Interpretation of any toxicological result is complex. Consideration must be given to the circumstances of the case, and in particular what significance may be drawn from the toxicology. For example, the finding of a drug in potentially toxic concentrations in a person killed by a gunshot wound to the head cannot reasonably lead to the conclusion that drugs caused the death. On the other hand, the absence of an obvious anatomical cause of death will lead investigators to consider the role of any drug use. Considerations must include the chronicity of drug use, the age of the person, the health of the person (presence of heart, liver, kidney disease, etc.), the use of multiple substances, and even genetic factors that may lead to a reduced metabolism.

Problems in Court Testimony

Forensic toxicologists and other analysts called to give evidence in court should consider that much of their technical evidence is beyond the ready comprehension of lay people in juries, legal counsel and judges. Restricting their evidence to understandable language and simple concepts is highly recommended.
A further problem relates to an assumption often made by legal counsel (and indeed other parties) that a toxicological investigation was exhaustive and all drugs and poisons were excluded in the testing processes. Most toxicology performed is restricted to a few analytical tests for a range of ‘common drugs and poisons’, unless the client (e.g. pathologist or police) has made a request to examine for (additional) specific chemicals.
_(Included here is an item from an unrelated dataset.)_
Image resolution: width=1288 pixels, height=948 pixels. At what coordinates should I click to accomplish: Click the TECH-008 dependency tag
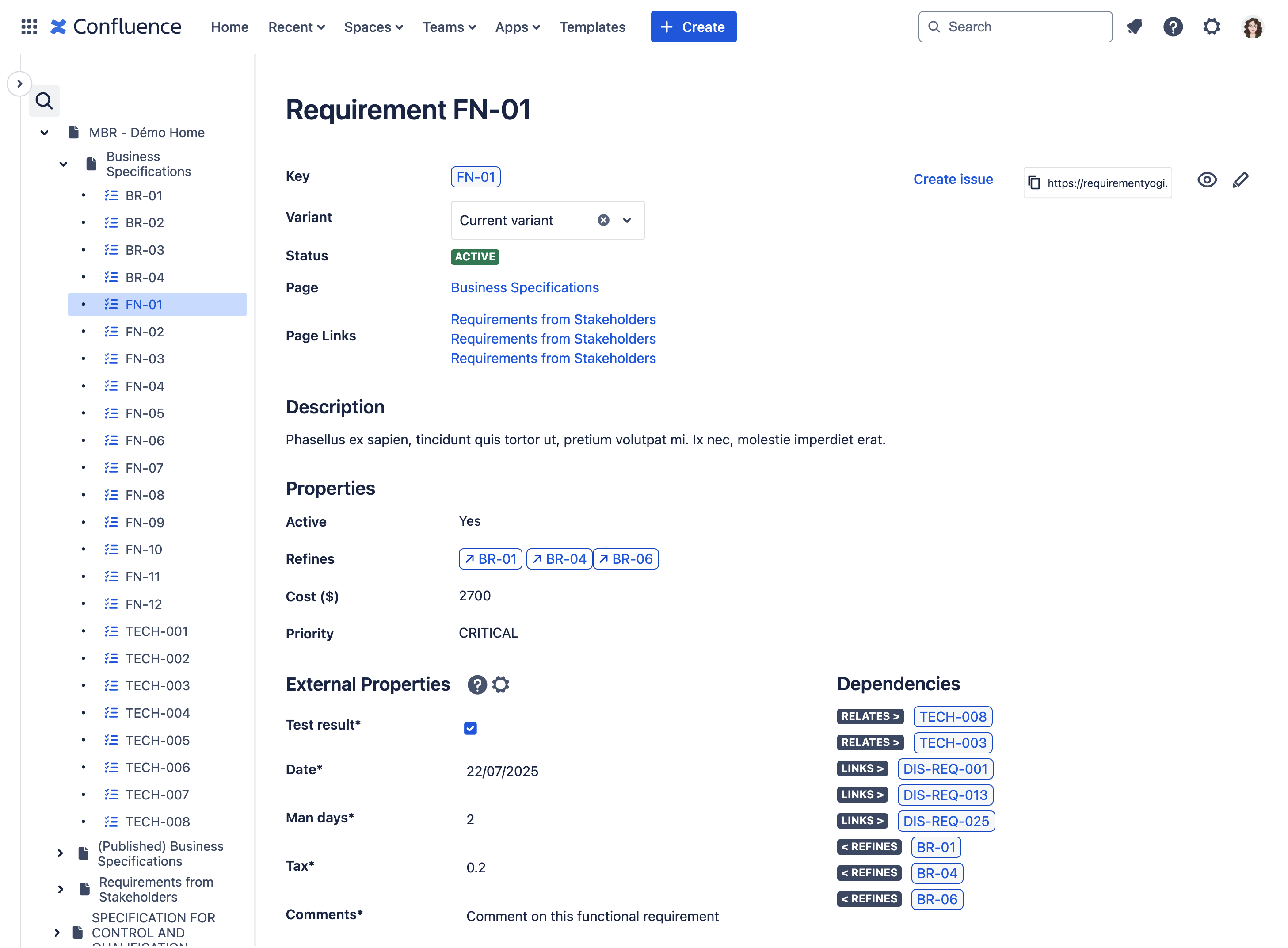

Analysts should make courts aware of the actual testing conducted and provide a list of substances incorporated in the investigation. Importantly, advice on any limitations applied to the interpretation of the analytical results should be supplied, e.g. poor quality specimens, postmortem artifacts, etc. Above all, toxicologists must restrict their evidence to those areas in which they claim expertise. Stretching their expertise to assist the court can lead to incorrect or misleading evidence, and damage the reputation of the expert.